俺がもし最後の一歩を踏み出してしまったのなら、もうこの小さな神様に救いは訪れないのだから。
【死の影】に、掴んでいた―――いや、飲み込まんとする勢いで広げていた口を閉じさせ、八坂を地面に下ろす。
生憎と顔が見えないが、きっと驚いているはずだ。
「はは、は……参ったなぁ……」
―――これじゃあ、本当に無駄死にじゃないか―――
言葉に出さず、飲み込んだ。
閉じられた目の隙間から、ポロポロと大粒の涙が零れる。
鼻水も出てきて嗚咽も止まらないこの姿は、情け無いを通り越し、哀れの類だろう。
全く、原作様々だ。
確かにこの流れなら、俺の知っている東方プロジェクトのキャラ像に向かっていく事が予想できる。

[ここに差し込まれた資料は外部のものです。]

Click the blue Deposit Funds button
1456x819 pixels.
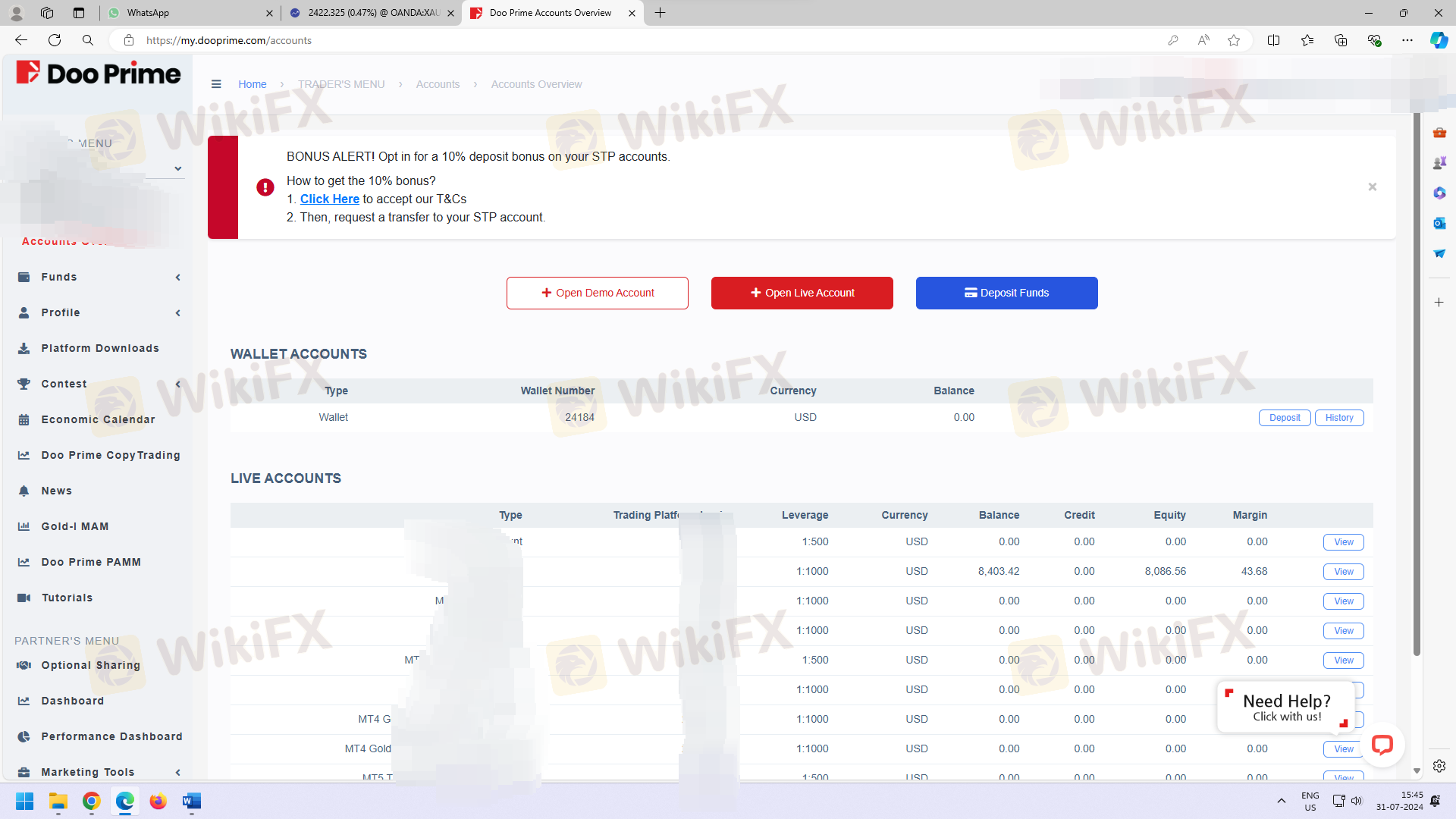click(x=1006, y=293)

屈服した諏訪子さんが負けた事にもめげず大和の国の為にと尽力して、それを八坂が評価し二人は仲良くなっていくのだろう。
本当に……これでは道化もいいところだ。
一人で空回りをして、勇丸を死なせて、自分まで瀕死になって。
……いや、笑いも取れないとなれば、もはや道化にすら及ばない。
ぐずぐずと、えぐえぐと。
大の大人が恥も外聞もなく、声を押し殺し、鼻水垂らしながら泣いた。
なんて、無様。
B級映画の脇役ですら、もっとマシな最期だろうに。
「本当に、ごめんね。そして、ありがとう」
ふわりと、俺の残った右の掌に暖かい感触が触れる。恐らく諏訪子さんだろう。
さっきまでは冷たかったのに、今では人並みに暖かい。
これは本当に、体の方は大丈夫のようだ。
(安心した、ら……意識、が……)
唐突に、意思をつなぎ止めていた最後の線が切れそうになる。
我ながらタイミングの良過ぎる思考電源OFFに、何もこんな場面で主人公属性を体験したくなかった、と軽く現実逃避。
せめて逝ってしまうのなら、もっとカッコつけたかったなと、内心で苦笑する。
一度死んだ時と同じように、どうやら俺はカッコつけられない生き物のようで、理解するのに二度も死ぬ羽目になるとは、我ながら巡りの悪さに呆れつつ。
「―――ゆっくりお休み。後は、私が何とかするから」
その日俺が最後に聞いた言葉は、眠る我が子に言い聞かせるような、諏訪子さんの優しい声だった。